A self-proclaimed Londoner at heart, my guard was up even as I dashed across the English Channel immediately after uni let out for Easter holidays, accompanied by a friend visiting from overseas. What happens when a diehard Londoner and New Yorker have a single day to tackle Paris, arguably the third star of a trifecta?
When there’s such limited time to soak up an endlessly sprawling city, there is only one viable option: wander with eyes wide open, eating everything in sight. And wandercrush we did. Like the boroughs of London or neighbourhoods of NYC, arrondissements grouped the city into areas of social, historical, economic, cultural niches. We were lucky enough to run into a Brooklyn native who scoped us out and warned us with an (admittedly accurate) assuming smile, “You’re in the Paris equivalent of the Upper West Side right now. Hop on the Métro Line 11 if you want to explore what you’d recognise as the Lower East Side.”
Every arterial street of Manhattan pulses with energy and purposeful bustling; London and Paris are a bit more meander-friendly, the latter even seeming deliberately slow-paced. At even the most packed cafés spilling out on to the sidewalk, reclined people-watchers are perched quietly with their towering croque madames. The baguettes are chewier, the butter is richer, and everything tells you to savour smaller quantities over longer amounts of time.

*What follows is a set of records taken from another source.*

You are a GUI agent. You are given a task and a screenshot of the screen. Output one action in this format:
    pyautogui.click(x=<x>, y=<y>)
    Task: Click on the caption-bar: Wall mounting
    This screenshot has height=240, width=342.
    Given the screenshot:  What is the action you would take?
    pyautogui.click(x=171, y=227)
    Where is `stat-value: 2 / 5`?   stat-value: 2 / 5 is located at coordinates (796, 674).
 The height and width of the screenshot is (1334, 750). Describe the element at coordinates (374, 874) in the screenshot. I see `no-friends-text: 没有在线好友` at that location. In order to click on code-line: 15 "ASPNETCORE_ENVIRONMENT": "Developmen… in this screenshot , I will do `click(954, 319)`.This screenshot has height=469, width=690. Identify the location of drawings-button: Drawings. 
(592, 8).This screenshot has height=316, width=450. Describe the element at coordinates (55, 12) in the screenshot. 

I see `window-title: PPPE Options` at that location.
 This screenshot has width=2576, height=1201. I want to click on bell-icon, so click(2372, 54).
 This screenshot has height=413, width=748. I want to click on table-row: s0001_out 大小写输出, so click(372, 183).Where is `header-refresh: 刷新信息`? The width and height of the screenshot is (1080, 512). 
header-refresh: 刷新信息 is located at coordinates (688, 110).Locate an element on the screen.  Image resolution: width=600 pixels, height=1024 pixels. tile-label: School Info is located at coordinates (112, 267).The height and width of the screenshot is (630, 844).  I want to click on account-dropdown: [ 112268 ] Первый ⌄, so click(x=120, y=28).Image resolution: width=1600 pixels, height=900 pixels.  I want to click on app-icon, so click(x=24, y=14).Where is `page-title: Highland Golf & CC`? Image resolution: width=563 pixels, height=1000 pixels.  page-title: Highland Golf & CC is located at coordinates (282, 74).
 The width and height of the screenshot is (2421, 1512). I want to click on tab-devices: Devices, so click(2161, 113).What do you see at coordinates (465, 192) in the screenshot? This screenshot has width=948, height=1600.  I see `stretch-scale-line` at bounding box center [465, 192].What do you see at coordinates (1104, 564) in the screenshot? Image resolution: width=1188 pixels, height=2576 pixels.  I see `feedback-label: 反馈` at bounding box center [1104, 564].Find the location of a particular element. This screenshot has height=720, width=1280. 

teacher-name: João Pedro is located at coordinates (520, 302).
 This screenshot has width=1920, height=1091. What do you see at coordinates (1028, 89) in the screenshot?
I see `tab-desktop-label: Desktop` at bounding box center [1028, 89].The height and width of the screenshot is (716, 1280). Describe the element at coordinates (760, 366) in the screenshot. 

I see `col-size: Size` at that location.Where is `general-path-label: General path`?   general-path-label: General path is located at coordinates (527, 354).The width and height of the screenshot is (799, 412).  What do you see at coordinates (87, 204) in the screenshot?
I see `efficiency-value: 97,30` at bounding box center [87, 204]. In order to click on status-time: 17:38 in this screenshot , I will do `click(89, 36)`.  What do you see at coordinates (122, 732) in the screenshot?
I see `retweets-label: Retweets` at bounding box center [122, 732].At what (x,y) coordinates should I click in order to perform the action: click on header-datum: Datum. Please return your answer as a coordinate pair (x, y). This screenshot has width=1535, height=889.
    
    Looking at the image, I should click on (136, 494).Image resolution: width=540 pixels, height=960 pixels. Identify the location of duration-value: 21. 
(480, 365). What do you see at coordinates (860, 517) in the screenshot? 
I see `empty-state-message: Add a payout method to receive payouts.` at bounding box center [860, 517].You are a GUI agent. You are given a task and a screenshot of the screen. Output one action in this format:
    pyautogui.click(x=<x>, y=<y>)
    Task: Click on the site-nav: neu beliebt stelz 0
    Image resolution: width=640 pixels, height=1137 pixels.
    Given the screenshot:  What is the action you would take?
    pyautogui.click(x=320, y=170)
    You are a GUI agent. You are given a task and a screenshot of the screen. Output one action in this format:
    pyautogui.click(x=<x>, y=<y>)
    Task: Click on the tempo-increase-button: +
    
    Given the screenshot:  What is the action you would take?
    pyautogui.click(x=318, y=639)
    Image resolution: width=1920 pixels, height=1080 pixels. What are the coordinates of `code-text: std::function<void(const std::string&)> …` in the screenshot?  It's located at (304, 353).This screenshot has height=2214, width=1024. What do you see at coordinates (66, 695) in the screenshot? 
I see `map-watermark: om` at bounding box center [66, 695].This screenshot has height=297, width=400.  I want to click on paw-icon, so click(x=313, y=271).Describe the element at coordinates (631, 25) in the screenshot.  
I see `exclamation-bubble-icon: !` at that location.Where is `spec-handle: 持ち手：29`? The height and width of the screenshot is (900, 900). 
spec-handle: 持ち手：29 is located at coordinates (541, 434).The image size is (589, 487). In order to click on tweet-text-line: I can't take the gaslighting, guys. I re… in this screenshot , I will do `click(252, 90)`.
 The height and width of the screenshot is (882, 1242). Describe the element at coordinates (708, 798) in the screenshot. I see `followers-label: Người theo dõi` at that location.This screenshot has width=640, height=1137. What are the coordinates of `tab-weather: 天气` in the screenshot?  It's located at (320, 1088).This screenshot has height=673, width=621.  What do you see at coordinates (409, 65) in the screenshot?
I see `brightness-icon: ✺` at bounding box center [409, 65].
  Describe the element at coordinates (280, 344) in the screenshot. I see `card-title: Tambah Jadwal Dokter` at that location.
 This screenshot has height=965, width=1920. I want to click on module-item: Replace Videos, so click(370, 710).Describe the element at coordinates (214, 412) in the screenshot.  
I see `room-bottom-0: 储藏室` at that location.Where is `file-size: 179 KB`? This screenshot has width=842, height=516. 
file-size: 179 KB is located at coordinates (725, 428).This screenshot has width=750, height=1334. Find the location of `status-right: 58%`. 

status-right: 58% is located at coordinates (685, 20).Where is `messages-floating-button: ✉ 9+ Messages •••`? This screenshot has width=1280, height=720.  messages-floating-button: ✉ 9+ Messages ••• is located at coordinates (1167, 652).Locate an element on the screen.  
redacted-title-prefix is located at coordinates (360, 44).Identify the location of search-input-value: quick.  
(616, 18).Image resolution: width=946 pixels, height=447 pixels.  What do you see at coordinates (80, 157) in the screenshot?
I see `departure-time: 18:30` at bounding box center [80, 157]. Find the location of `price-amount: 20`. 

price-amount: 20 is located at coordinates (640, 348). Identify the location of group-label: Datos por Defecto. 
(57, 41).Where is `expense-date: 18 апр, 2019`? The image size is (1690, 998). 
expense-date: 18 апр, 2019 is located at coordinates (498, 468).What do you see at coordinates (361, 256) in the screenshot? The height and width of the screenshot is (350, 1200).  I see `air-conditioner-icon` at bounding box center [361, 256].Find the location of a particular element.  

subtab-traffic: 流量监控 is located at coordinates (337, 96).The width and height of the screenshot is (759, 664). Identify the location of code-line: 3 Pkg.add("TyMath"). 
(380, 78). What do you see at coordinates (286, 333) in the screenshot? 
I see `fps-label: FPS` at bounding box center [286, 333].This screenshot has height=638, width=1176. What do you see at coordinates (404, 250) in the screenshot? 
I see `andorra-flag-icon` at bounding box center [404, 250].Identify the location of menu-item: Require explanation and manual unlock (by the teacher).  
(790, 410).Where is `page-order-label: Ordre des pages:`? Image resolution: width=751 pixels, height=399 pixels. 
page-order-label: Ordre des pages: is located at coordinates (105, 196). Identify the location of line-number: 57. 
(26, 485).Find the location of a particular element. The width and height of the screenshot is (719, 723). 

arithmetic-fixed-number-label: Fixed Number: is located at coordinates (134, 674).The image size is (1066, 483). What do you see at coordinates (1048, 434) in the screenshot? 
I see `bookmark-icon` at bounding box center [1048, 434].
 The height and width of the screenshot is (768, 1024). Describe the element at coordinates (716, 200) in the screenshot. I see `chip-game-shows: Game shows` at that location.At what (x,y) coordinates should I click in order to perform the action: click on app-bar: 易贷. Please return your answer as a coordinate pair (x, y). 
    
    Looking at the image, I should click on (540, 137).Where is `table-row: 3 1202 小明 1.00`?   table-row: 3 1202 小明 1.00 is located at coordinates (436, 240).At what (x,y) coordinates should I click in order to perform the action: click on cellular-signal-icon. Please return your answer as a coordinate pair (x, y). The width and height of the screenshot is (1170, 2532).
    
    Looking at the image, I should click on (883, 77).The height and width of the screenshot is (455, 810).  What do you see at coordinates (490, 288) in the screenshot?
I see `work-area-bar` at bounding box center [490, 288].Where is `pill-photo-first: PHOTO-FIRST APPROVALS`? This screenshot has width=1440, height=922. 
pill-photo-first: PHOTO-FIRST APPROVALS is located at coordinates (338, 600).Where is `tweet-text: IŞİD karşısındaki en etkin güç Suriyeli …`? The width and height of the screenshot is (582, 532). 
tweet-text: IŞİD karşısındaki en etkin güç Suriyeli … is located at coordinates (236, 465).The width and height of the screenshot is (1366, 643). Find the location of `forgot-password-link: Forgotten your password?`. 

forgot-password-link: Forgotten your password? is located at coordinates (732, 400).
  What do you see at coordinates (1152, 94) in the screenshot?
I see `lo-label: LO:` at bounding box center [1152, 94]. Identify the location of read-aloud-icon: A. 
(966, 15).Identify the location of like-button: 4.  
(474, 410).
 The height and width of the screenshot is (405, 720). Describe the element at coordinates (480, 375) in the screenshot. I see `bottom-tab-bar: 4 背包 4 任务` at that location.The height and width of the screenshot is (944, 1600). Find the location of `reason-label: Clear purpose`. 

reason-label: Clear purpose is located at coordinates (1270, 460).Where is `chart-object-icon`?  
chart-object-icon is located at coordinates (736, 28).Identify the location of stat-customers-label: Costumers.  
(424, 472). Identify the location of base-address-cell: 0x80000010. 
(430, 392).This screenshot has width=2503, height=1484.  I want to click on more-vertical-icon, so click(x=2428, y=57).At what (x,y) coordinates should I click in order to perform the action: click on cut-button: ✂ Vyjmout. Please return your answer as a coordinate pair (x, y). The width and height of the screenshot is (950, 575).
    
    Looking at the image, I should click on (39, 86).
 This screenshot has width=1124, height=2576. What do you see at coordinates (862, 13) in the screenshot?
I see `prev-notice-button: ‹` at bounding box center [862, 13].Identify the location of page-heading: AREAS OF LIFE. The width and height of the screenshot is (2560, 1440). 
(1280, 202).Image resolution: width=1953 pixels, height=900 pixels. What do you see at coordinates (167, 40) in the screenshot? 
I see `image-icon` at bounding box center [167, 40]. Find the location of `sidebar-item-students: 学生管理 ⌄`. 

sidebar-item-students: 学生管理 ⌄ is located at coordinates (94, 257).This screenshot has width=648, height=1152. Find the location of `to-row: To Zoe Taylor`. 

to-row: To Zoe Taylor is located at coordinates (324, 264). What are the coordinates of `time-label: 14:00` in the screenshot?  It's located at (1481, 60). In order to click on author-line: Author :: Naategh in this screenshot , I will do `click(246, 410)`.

Denizens of major international city centres tend to get a bad rap, but in my experience it’s largely undeserved. New Yorkers can be rough around the edges as a result of delighting in the charming grime of their city streets, but in almost every case, they’ll go out of their way to lend a hand or strike up unnecessary conversation. Londoners may seem awkward shuffling through their daily commute on the Tube within carefully maintained bubbles of personal space, but approach anyone for help and see if it isn’t instantly received with a jolly Cockney twang; just walk into a local pub. Likewise, Parisians are as lovely as good-natured human beings generally are anywhere in the world—don’t be thrown off by the intimidating nasal vowels.
And oh, the architecture is strikingly grand. Postcard-worthy landmarks and nondescriptly winding alleyways are equally and undeniably pretty; I can finally see how a whole city is categorised as “romantic”, which is an adjective I’d only ever associated with cheesy Valentines and 18th century oil paintings. Flowers are more flamboyantly fragrant and balconies are twisted into wrought-iron intricacies. I wonder if it’s just a bit too untouchably chic for a girl like me…even the stunning pink radish piles Marché d’Aligre and Marché Bastille had more class packed into one bulb.
With a happy stomach full of good soft cheese, I will readily gaze upon the intricate little cakes lining each patisserie window and the groomed river Seine in the City of Light that so rightfully earned its name… even so, I’m giddy to spend the rest of my holiday back home across the Channel, where the murky Thames has a fraction of the twinkle but all the bankside charm and ado of London on the cusp of early summer.
Fromage Blanc with Ginger Rhubarb Compote
- ½ kg rhubarb stalks, chopped
- 3cm fresh ginger, grated
- ½ cup honey
- ½ lemon, juice of
- 500g fromage blanc (can substitute quark or greek yogurt)
To make compote, combine all ingredients in a saucepan and heat over medium until the honey thins out and the rhubarb softens. Lower heat and simmer for 5-10 minutes, stirring occasionally until thickened.
Refrigerate for a few hours to chill thoroughly before serving over fromage blanc.